Ceballos performs before the ever present crucifix as La Femma Latina Extrema, an armour-clad latino Amazon spliced with Prima Ballerina. Peña’s preoccupation as El Mad Mex Techno-Shaman is to create tableaux vivant with the live and sweaty audience members, many of whom are more than willing to participate and even bare all. The museum also had some new exhibits in the personae of Para/Normal/Trooper/Betty (Wahabibi Moussa), a lock-and-loaded walking sacred parchment with texts inscribed on rolls of flesh and, in amongst it all, a band of roving Ghost Specimens—Teik Kim Pok looking divine in heels as the Moonwalking Geisha, Kira Carden as a sexy, flexy hoolahoopa and Elena Knok as a go go-dancing rabbit/waitress(?). Add to this some body piercers in the corner, a noodle stand to indulge olfactory and oral appetites, and the Great Wall of Sound pumping out courtesy of DJ Gemma, and you’re getting pretty much to ecstatic overload.

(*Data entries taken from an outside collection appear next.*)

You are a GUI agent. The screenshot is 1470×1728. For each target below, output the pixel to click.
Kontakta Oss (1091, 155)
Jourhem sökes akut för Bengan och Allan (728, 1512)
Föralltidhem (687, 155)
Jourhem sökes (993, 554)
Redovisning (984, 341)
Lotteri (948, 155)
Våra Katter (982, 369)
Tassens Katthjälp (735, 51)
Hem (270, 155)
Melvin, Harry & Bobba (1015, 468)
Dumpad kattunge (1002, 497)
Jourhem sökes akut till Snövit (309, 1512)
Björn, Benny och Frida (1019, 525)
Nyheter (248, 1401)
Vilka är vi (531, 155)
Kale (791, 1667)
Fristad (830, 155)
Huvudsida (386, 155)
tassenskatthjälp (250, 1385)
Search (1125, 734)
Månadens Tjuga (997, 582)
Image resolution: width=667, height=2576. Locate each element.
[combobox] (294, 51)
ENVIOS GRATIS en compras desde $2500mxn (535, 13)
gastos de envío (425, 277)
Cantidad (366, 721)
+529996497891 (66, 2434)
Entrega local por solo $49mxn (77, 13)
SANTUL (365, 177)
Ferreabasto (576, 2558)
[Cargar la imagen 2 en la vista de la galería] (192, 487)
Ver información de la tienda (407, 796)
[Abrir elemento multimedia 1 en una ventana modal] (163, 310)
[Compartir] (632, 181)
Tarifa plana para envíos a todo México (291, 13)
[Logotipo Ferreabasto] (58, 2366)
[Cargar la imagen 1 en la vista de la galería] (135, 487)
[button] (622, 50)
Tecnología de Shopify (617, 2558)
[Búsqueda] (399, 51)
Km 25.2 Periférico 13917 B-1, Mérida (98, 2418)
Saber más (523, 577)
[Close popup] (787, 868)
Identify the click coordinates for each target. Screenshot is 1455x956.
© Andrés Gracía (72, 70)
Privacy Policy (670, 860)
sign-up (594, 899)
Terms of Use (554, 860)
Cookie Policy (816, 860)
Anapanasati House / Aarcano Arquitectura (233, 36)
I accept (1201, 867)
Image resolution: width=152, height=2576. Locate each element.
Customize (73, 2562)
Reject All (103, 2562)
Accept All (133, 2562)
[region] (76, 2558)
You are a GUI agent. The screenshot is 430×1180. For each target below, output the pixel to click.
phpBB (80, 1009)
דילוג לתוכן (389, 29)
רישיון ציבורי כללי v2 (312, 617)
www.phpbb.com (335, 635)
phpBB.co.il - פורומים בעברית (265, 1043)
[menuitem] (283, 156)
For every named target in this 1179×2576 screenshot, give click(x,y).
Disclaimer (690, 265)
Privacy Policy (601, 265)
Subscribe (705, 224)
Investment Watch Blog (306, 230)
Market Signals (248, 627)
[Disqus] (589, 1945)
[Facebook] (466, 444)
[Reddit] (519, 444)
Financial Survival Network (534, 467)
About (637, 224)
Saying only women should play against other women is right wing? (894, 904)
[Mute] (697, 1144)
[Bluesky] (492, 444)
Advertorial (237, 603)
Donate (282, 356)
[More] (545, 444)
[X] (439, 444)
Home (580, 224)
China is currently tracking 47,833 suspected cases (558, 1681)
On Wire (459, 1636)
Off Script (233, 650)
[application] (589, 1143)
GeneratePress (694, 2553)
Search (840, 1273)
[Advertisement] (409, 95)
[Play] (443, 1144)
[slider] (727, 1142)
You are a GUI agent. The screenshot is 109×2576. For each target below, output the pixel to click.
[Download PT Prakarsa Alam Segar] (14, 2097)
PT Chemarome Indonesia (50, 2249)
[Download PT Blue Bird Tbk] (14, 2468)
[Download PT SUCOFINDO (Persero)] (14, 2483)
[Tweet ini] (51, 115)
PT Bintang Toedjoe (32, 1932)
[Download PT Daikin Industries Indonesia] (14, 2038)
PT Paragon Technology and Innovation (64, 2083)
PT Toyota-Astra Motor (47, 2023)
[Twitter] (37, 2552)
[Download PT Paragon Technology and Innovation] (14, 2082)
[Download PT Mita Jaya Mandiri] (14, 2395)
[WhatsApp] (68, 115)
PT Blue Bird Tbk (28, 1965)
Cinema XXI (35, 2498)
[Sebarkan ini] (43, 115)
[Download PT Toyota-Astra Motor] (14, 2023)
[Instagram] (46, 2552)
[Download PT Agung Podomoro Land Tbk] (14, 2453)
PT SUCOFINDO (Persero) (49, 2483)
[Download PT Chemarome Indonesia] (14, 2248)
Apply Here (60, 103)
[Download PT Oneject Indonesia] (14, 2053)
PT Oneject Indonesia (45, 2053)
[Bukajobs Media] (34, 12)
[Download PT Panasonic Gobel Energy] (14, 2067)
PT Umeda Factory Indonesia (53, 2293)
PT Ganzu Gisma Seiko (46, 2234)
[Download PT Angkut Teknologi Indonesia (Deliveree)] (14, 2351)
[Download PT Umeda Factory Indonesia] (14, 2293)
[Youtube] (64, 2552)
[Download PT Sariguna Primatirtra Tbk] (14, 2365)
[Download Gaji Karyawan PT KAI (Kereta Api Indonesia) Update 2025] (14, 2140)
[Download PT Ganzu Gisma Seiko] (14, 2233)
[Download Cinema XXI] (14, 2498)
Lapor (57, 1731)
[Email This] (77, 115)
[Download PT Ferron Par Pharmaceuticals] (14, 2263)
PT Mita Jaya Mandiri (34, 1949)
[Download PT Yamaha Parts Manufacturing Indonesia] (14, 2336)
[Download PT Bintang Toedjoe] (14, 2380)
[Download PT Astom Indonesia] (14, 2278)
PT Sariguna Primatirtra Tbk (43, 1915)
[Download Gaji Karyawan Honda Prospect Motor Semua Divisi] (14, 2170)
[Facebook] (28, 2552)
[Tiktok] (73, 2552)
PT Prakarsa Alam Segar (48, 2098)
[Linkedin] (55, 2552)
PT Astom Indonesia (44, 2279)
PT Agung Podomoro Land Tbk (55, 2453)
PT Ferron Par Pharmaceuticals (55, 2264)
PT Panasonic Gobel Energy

This Living Museum of Fetish/ized Identities joins others in Gómez Peña’s ongoing investigation: living in this media consumed world, where all manifestations of difference have been commodified by advertising, subsumed to create ‘mainstream bizarre’, how can the performance artist be truly transgressive? He is interested in how a generation raised on the postmodern spectacle can absorb ideological content? Gómez-Peña’s answer is interactivity—disguise content in experience. In the first Museum, interaction began tentatively with audiences circling around the edges, testing their levels of involvement. As the season progressed, word spread of the most “unlikely” people stepping into Gómez-Peña’s collaged tableaux. This time I detected far more eager participation which set me thinking about contemporary audiences, how participation impacts on performance and whether all participation is valid. Are people participating out of a desire to add to the commentary or as a vehicle for relatively safe exhibitionism? Both have benefits for participants and performers alike but I wondered about the potential in a work like this for the latter to reinforce “the commodification and homogenisation of the transgressive.”
My encounter with Living Museum of Fetish/ized Identities was my 4th (clocking up 3 visits in 2001) and delivered an equally vibrant and stimulating experience. No doubt, for first time visitors, this one conjured all the power of the first. Gómez-Peña has created an amazing model for engagement and commentary. As the museum works its way around the globe, the grinding prerogative of the avant-garde becomes manifest. Where will this model go next? How can it push an audience—now desperate to get naked and participate—to the next level, so that spectacle doesn’t once again dominate the complexities of content? If there is an answer, Guillermo Gómez-Peña and his collaborators are well qualified to discover it.
The Living Museum of Fetish/ized Identities, Carnivale, Performance Space, September 25-28.